Dorrell Merritt— Selected Poems, Part I (2021).

  • Dorrell Merritt
An edit of poems composed this year.

More of my works can be viewed here: https://dorrellmerritt.co.uk/Dorrell-Merritt-Selected-Poems

Image: Untitled, 2019, Dorrell Merritt
The devil take the hindmost. deeds of selfish flesh and wonder, bound so to enmesh, to plunder: afeard, the herd, defer in slumber.
Hug. For Tracey. audacious bronzed form of woman, a womb warm, and squishy bosom, close, nearly sandwiched, with a smile, sustained like a held note on a stave, written as a lullaby or a soppy ode. hold me tight perhaps and save me, cackle or heckle and crave me like fag smoke; tales, hand-combed curls; offie trips for crisps or a diet coke, come dine with me, a hug and a nap.

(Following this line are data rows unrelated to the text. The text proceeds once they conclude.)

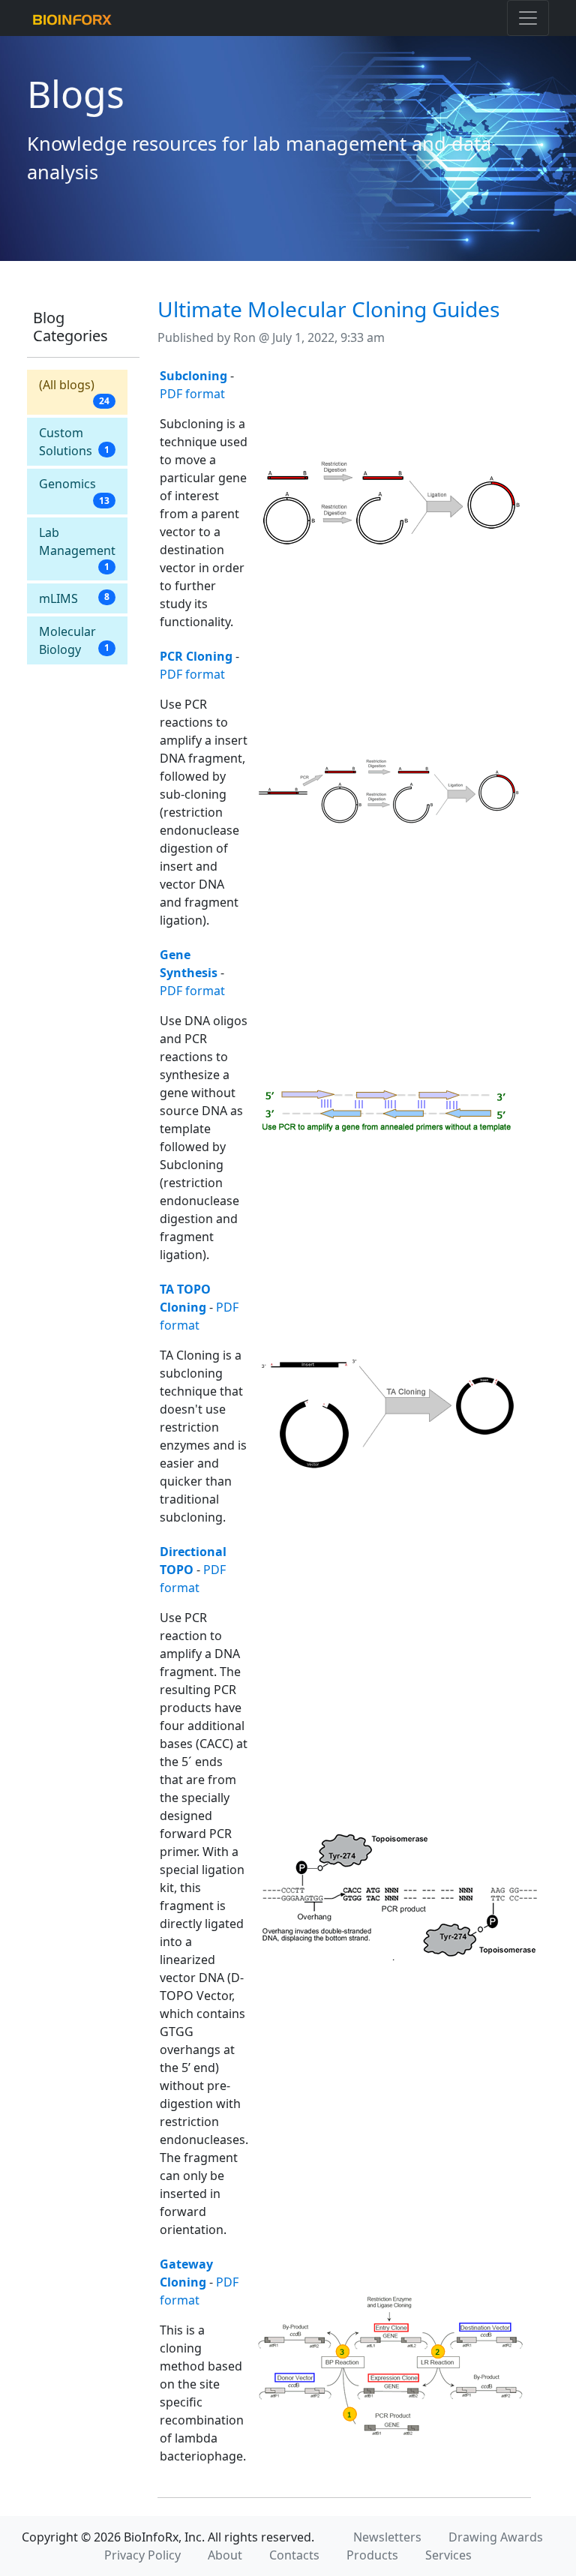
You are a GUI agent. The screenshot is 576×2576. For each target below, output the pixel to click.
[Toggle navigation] (528, 18)
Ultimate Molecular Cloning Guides (329, 309)
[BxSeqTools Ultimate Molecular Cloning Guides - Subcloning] (388, 503)
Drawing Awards (495, 2537)
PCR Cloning (196, 656)
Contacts (294, 2555)
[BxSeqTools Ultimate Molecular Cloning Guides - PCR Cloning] (388, 792)
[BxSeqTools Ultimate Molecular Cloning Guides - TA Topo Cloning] (388, 1407)
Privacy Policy (142, 2555)
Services (448, 2555)
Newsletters (387, 2537)
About (225, 2555)
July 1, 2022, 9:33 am (328, 337)
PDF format (192, 393)
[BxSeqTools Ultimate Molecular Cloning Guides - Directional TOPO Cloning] (403, 1895)
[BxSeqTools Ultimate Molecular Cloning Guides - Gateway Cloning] (390, 2364)
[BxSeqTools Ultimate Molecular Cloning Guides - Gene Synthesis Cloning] (388, 1109)
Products (372, 2555)
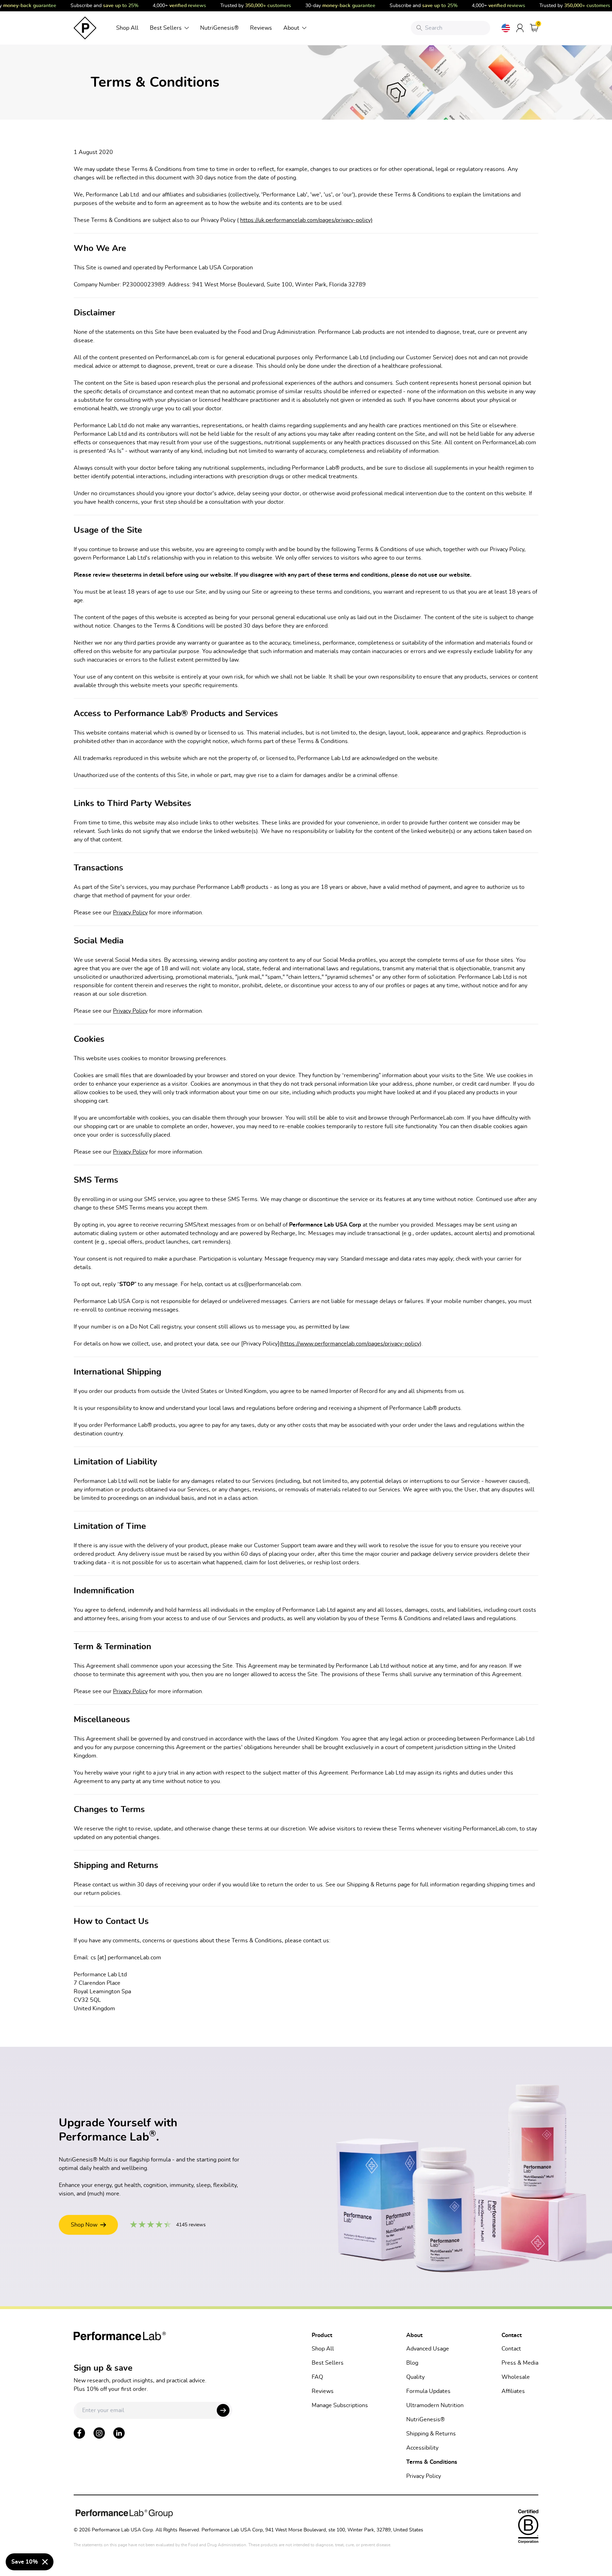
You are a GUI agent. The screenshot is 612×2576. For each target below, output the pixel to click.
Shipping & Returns (431, 2434)
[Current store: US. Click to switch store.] (506, 28)
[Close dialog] (45, 2561)
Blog (412, 2363)
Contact (511, 2349)
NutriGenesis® (219, 28)
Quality (415, 2377)
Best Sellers (166, 28)
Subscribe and (89, 5)
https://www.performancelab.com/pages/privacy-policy (350, 1344)
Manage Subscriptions (340, 2405)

A pint of black. With gratitude to S. Heaney. Oft to the pub, wooden slats or table gleaming parting with warm gold for cold black, dark, deep, like a foam-topped wellspring or something. I wish for thick, creamed ivory, the first gulp, calvary to a tongue or gut, handling still, ensuring the glug and a page turned without a drip, perhaps with a crisp. Still, silent stupor, licked, lapped, supped up misted dregs; swirled, downed (oh I am now old), a half for the road or till the next chapter, never alone, solitarily.
Untitled Bruegel Poem I. Composed in response to Gloomy Day (february) by Pieter Bruegel the elder. Spindling black birch in a looming dense cluster, gnarled as witches hands, hacked in high winds, gathered in a bunch as old ships are drowned and sunk like runts in barrels, peril worn in rolling skies, like worried mothers or hunters, young, in the chase, loose earth turned and drizzle-thickened over wails of bleak gales, whistling shrill, by flailing tides, long-failed masts; a vale browning in darkening umber, creeping like a grumbling omen, a frown narrowing.

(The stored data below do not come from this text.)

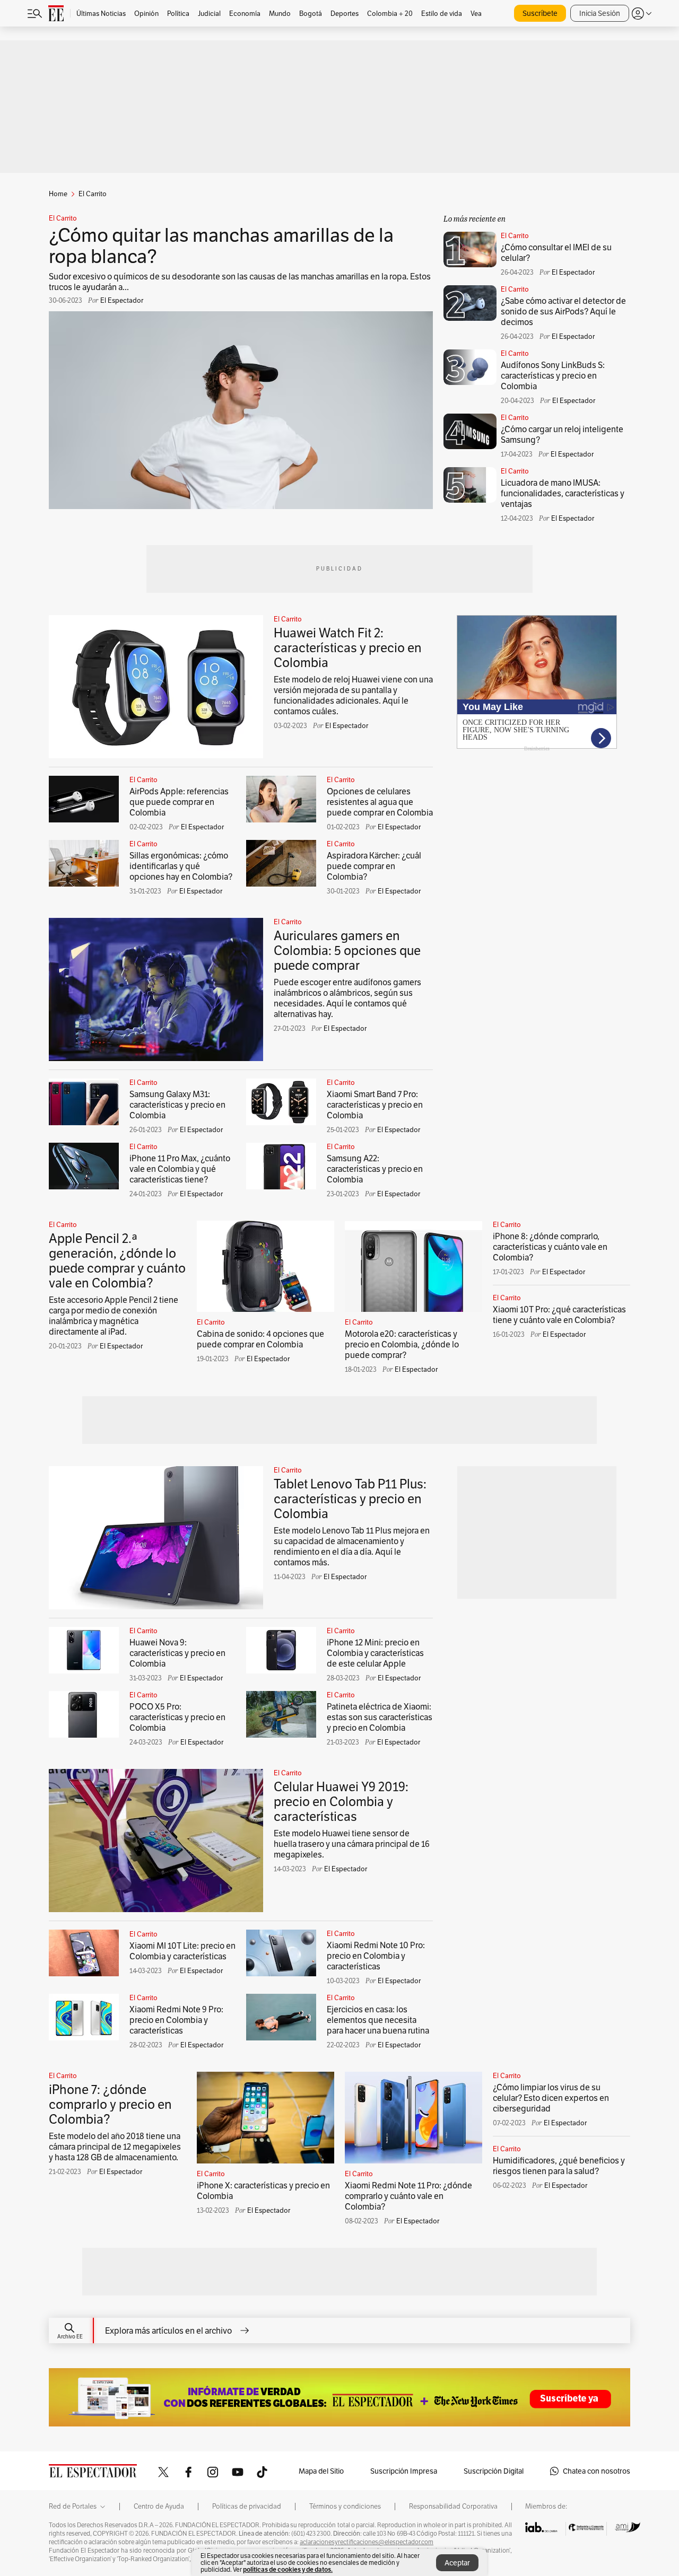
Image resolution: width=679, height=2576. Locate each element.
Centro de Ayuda (159, 2506)
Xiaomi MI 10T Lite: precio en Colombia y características (182, 1951)
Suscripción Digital (494, 2471)
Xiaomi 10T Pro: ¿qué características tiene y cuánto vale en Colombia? (559, 1315)
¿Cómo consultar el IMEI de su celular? (556, 253)
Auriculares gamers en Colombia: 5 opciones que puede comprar (347, 950)
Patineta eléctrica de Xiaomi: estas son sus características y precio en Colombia (379, 1717)
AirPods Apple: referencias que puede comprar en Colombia (179, 802)
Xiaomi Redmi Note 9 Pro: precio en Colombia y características (176, 2020)
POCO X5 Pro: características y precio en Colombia (177, 1717)
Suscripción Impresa (403, 2471)
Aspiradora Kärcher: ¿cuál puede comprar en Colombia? (374, 866)
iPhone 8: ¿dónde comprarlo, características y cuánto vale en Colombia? (550, 1247)
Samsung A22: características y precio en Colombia (375, 1169)
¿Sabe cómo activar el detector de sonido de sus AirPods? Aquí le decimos (563, 311)
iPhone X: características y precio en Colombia (263, 2191)
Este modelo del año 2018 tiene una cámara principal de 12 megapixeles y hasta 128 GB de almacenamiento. (115, 2147)
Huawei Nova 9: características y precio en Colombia (177, 1653)
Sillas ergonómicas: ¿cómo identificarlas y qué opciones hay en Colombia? (180, 866)
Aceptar (457, 2563)
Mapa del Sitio (321, 2471)
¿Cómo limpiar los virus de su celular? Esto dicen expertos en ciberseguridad (551, 2098)
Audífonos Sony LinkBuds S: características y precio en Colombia (553, 376)
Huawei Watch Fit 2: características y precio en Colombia (348, 648)
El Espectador (346, 725)
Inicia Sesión (599, 13)
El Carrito (63, 218)
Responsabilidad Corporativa (453, 2506)
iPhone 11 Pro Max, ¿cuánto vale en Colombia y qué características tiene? (179, 1169)
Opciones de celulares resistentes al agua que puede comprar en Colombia (380, 802)
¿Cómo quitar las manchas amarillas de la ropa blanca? (221, 245)
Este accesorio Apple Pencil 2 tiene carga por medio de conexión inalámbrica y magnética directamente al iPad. (113, 1315)
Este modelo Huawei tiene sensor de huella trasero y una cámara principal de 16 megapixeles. (352, 1844)
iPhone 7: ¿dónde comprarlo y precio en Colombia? (110, 2104)
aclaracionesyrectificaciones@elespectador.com (366, 2542)
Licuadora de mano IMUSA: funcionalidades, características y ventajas (562, 493)
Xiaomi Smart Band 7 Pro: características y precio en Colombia (375, 1105)
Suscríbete (540, 13)
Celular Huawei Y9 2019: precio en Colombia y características (341, 1801)
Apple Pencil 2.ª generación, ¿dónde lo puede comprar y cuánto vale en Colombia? (117, 1260)
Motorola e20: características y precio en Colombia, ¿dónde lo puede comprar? (402, 1344)
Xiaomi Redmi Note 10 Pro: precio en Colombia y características (376, 1956)
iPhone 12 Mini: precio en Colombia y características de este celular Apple (375, 1653)
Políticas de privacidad (246, 2506)
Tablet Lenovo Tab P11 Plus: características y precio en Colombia (350, 1499)
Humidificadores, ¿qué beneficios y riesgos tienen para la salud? (559, 2166)
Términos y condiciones (345, 2506)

Nørrebro blues. Men searching for fish in scattered dozens, circle open arms familiar and fervent, but nothing can save us now, my love, I think, as we cook in a cosy cubby of gleaming evening light; a drifting satellite amongst the vacuum of familiarity; we walk foreign miles in silences that still echo vacantly, as empty eggs, hollow. Once, you said love is just a really long goodbye sings a voice above, now both us and ours, as nothing can save us now, my love, I thought, at restaurant tables, in nordic streets, nor by still, cold sheets, lakeside tears glinting as silver by bustling bike-lanes, above dear street-beers, hands locked loose till the end.